EXERCISE AIM - Your answer should consist of the lines in the listing that hold "will".

RECORD EXCERPTS -

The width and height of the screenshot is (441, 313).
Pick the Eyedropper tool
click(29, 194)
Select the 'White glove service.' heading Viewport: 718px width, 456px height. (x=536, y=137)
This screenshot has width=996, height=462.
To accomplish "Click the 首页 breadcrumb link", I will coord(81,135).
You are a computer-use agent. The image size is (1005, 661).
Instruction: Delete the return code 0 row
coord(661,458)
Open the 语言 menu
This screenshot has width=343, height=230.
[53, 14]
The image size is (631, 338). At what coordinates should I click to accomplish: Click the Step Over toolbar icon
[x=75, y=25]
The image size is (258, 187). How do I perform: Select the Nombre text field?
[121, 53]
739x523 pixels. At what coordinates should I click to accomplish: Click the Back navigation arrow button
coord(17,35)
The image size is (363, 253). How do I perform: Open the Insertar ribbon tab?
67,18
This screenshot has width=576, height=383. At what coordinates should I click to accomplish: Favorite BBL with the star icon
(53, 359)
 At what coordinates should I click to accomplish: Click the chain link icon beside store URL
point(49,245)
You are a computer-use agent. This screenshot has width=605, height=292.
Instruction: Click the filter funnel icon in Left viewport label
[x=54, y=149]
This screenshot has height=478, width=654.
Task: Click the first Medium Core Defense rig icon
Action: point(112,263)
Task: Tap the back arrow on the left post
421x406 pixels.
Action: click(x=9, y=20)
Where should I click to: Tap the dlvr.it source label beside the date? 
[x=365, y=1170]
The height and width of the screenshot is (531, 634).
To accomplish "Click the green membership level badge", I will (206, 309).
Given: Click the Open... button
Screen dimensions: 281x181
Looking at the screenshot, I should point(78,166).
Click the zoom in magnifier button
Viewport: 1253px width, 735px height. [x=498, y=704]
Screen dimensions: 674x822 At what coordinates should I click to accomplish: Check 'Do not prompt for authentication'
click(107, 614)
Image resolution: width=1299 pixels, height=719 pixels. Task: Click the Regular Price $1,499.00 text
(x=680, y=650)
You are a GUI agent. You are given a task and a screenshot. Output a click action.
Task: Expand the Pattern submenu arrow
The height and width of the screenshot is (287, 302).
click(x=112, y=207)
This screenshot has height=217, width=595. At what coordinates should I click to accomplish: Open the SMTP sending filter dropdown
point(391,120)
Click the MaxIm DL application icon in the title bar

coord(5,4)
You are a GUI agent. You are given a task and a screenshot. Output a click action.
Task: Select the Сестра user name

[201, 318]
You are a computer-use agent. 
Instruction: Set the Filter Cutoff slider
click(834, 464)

PROBLEM SOLUTION -
To accomplish "Click the 首页 breadcrumb link", I will coord(81,135).
To accomplish "Click the green membership level badge", I will (206, 309).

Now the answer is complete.